Right on, 5 year old feminist!

I love this clip – and not in a a clucking, “aw, isn’t she cute” kind of way.

No, I love this video because I have great hopes for this girl’s future. Billions of cultural products – from ads to movies to music – will inevitably cross this girl’s path in the coming years, and just about all of them will try to “instruct” her regarding the crowning role that a man/partner/love will play in her life and her happiness. But if this girl is starting out with her eyes on the prize, so to speak – which is to say, establishing financial independence, and putting herself first – than hopefully, she stands a fighting chance at keeping such messages in check.

Indeed, from a wholly practical, financial standpoint, it just makes sense for young women to focus first on a career that they might find both fulfilling and fiscally sustaining. Because as we all know, love doesn’t always work out; and to this day, too many women are stuck in lives they don’t necessarily want because of their economic circumstances.

Finally, I’ll confess to having deeply personal ties to this video as well. Though I wasn’t 5 when I started saying such things, I did, at a pretty young age, repeatedly state that I would never marry or have kids, and that I just wanted to find a job I felt passionate about. Admittedly, the former things were said partly as a defense mechanism – I was afraid that no one would ever find me attractive in any way, so my answer to this was to act as romantic love was of no importance to me – but I did honestly have a desperate desire to be successful and do something I loved, too.

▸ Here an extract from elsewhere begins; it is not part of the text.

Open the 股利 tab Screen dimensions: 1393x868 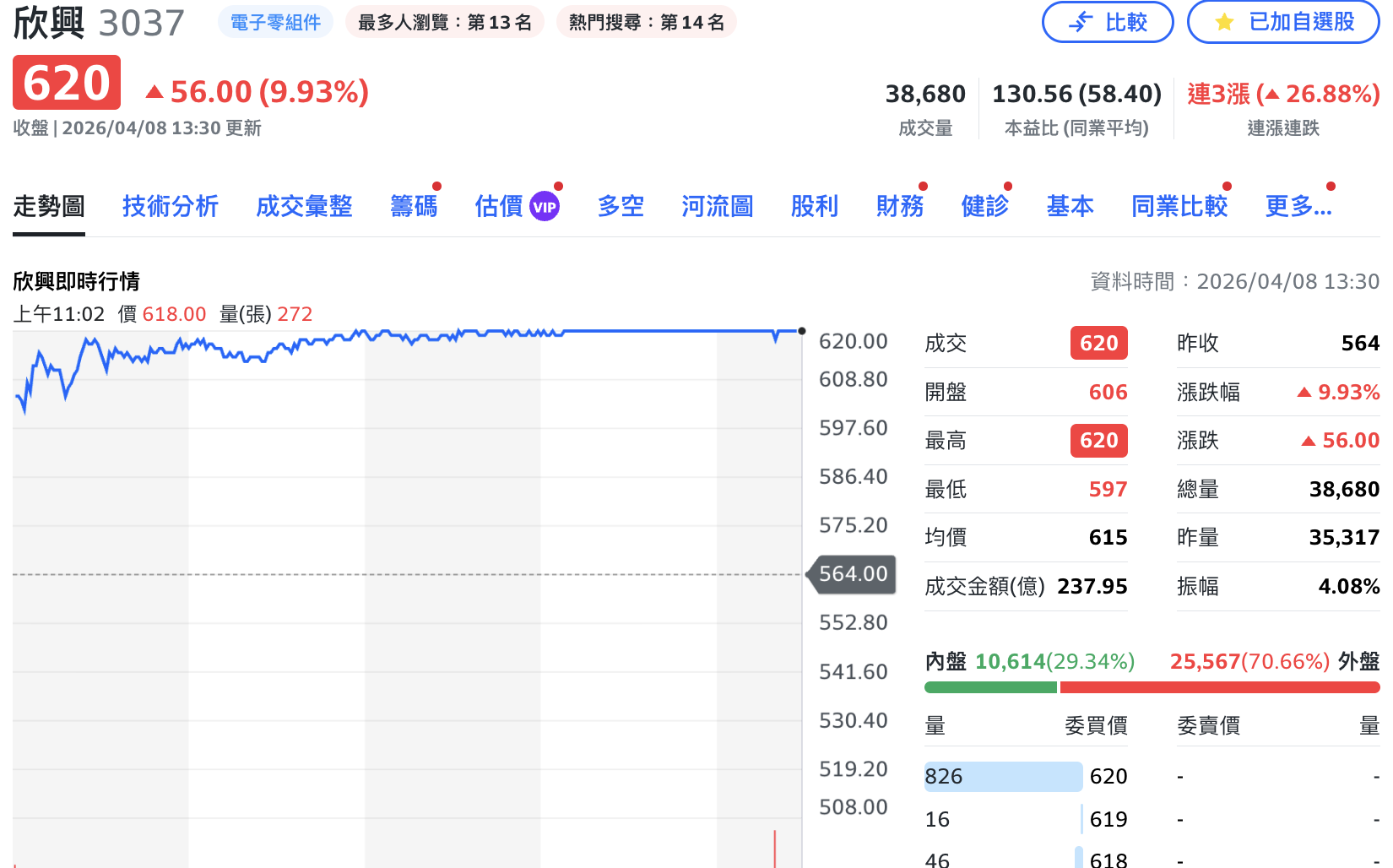tap(814, 206)
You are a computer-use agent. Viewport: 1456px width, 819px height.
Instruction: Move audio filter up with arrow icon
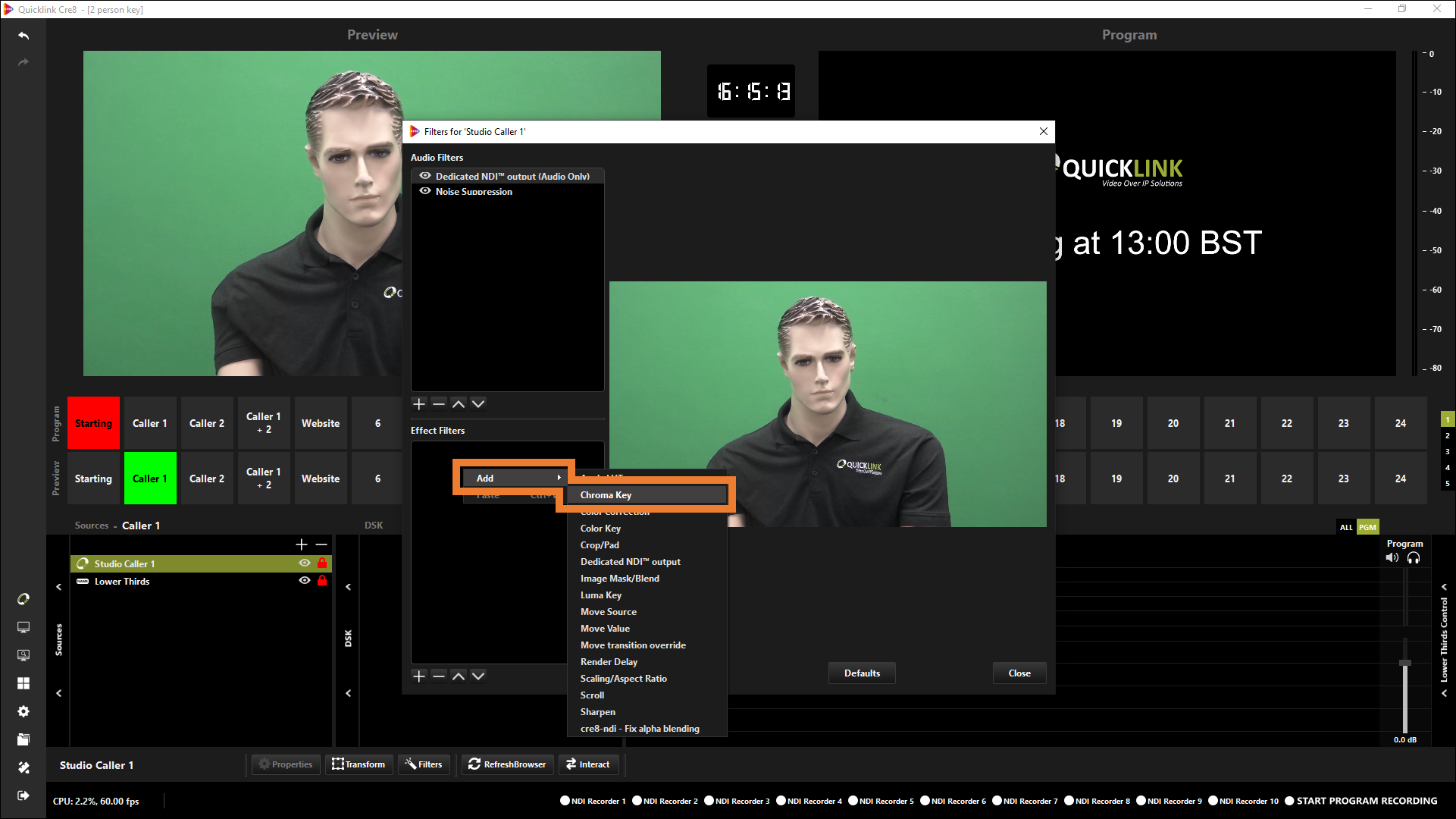pyautogui.click(x=459, y=404)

As it happened, I was fortunate enough to snag both a career and a partner that I loved beyond reason as I grew older. It wasn’t an easy path through early adulthood, of course, but I’m grateful to my younger self for having the right priorities from the get-go – certainly a benefit of growing up in the “Feminism Now!” ’70s. (There had to be some benefit – how many times can I look at the floppy-collared shirts and feathered hair we all sported back in the day without shuddering anew?)

Hand-wringing, of course, followed this video going viral, and some argued that this girl was merely parroting what she’d heard, and that she might be shutting herself off from love and other possibilities. Nonsense. As I noted above, I said similar things and found my own circuitous path to a career and my marriage; and even if she is parroting what she’s heard, as far as I can tell, only good can come from the central message she’s voicing: focus on yourself, ladies, and let the other stuff come as it may.

2 thoughts on “Right on, 5 year old feminist!

  1. Erik Kuszynski says:

    I think your point here is well taken, but the “concentrate on yourself” mantra, like all mantras, can be detrimental if taken too far. If all we do is concentrate on ourselves, we become self centered, lonely, nasty people.
    If we want a successful long term relationship to be part of our life, we have to make it a goal, which means we have to concentrate on something and someone other than ourselves. And in the ultimate irony, by concentrating on something other than ourselves, we enrich our lives immensely. Indeed, this works best when we first know who we are as an individual, but if all we do is concentrate on me, then me is all we will have.

    • Jenn McKee says:

      Perhaps. But as far as I’m concerned, this is a very real danger zone for young women in particular, so I’d rather their default setting be thinking of their ambitions before considering what their boyfriend wants them to do – at least until they’re old and wise enough to see the forest for the trees.
      And the likelihood is that no matter how focused and determined a young woman might be in regard to figuring out what she wants to study and pursue, career-wise, she will inevitably be hit over the head, repeatedly, with the idea that as a woman, she’s expected to/should be “soft” and giving and maternal and sacrificing, putting her own needs and desires in the backseat.
      I faced this when teaching college courses. Students of both sexes presumed that I’d bend for them, believe their excuses, and not follow through on tough policies because I was a young woman. My male counterparts had much less of a struggle with this, because the gender assumptions are totally different.
      So ultimately, I don’t believe that adopting a “me/my career first” mantra as a young woman will translate into selfishness and narrow-mindedness in the long run. It has to do battle with too many counter-messages over the span of a lifetime to not be somewhat tempered.